O desembargador Odemilson Roberto Castro Fassa suspendeu a decisão que proibia a realização do carnaval de Paranaíba, na região do bolsão, e permitiu que a prefeitura mantenha o evento na cidade, programada para começar nesta sexta-feira (5).
O município entrou com recurso depois de decisão do juiz da 2ª Vara Cível da cidade, que determinou cumprimento de sentença de bloqueio de verbas destinadas à publicidade e promoção de festa públicas, entre elas o carnaval, até alcançar o montante de R$ 1,4 milhão para construção de um aterro sanitário.
Segundo o Portal Correio do Estado, a Ação foi movida pelo MPE (Ministério Público Estadual).
A prefeitura afirmou, no agravo de instrumento, que a decisão foi proferida às vésperas do carnaval e que o cancelamento prejudicaria o setor de turismo e comércio, já que a preparação para a festa, que é a maior da cidade, ocorre há mais de três meses.
Além disso, a prefeitura afirmou que já haviam sido licitados e contratados serviços como iluminação, som, bandas, equipes de segurança, decoração, publicidade e locação de sanitários químicos e que o cancelamento causaria prejuízo ao município.
Com relação a construção do aterro sanitário, a prefeitura afirma que vem cumprindo com a decisão, proferida em 2007, e realizando depósitos judiciais mensais para para quitar o valor de R$ 1,4 milhão.
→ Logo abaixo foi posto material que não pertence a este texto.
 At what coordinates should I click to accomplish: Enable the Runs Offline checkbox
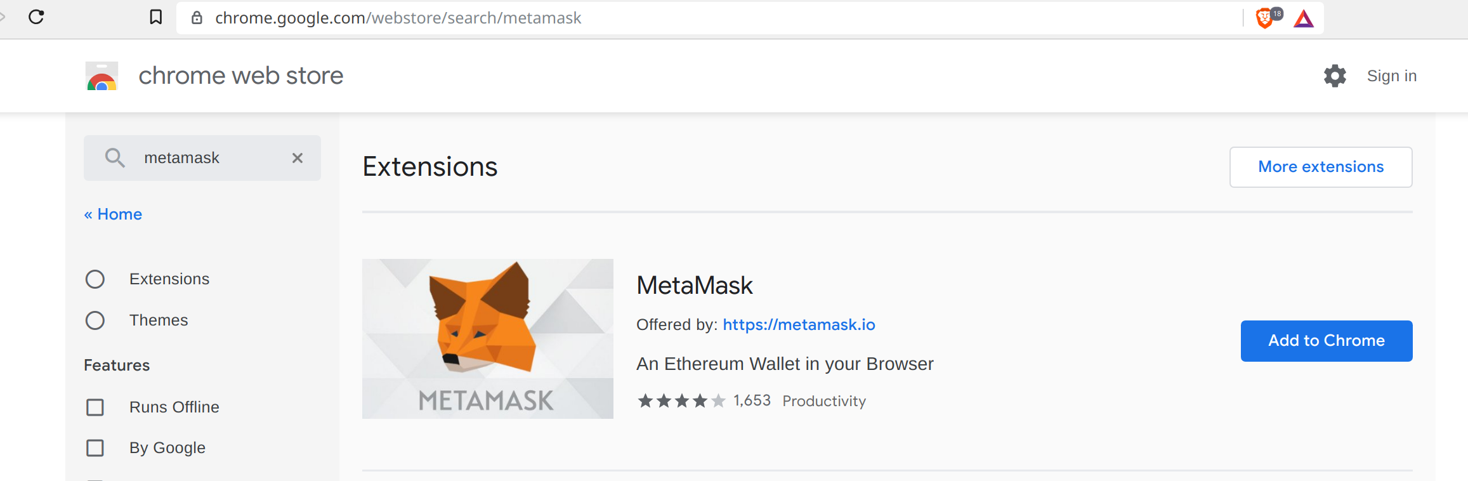point(95,407)
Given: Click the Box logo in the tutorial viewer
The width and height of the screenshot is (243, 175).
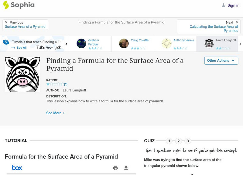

O desembargador explicou que ficou comprovado que a prefeitura faz depósitos mensais, já havendo o montante de R$ 650 mil, além de garantia de quitação da dívida.
Ele considerou que o Carnaíba 2016 já constava no calendário de festividades da cidade e que a realização do evento demanda infra-estrutura que deve ser providenciada com antecedência e a decisão ocorreu 10 dias antes do início da festa.
Além disso, Fassa afirmou que os foliões do município e de outras cidades programam viagens, férias no trabalho e gastos para participar do evento.
Dessa forma, ele concluiu que o cancelamento causaria prejuízos financeiros ao município, que precisaria arcar com indenizações, além de frustrar a expectativa de consumidores, licitantes e comerciantes e suspendeu a decisão, no que se refere a suspensão dos festejos de carnaval.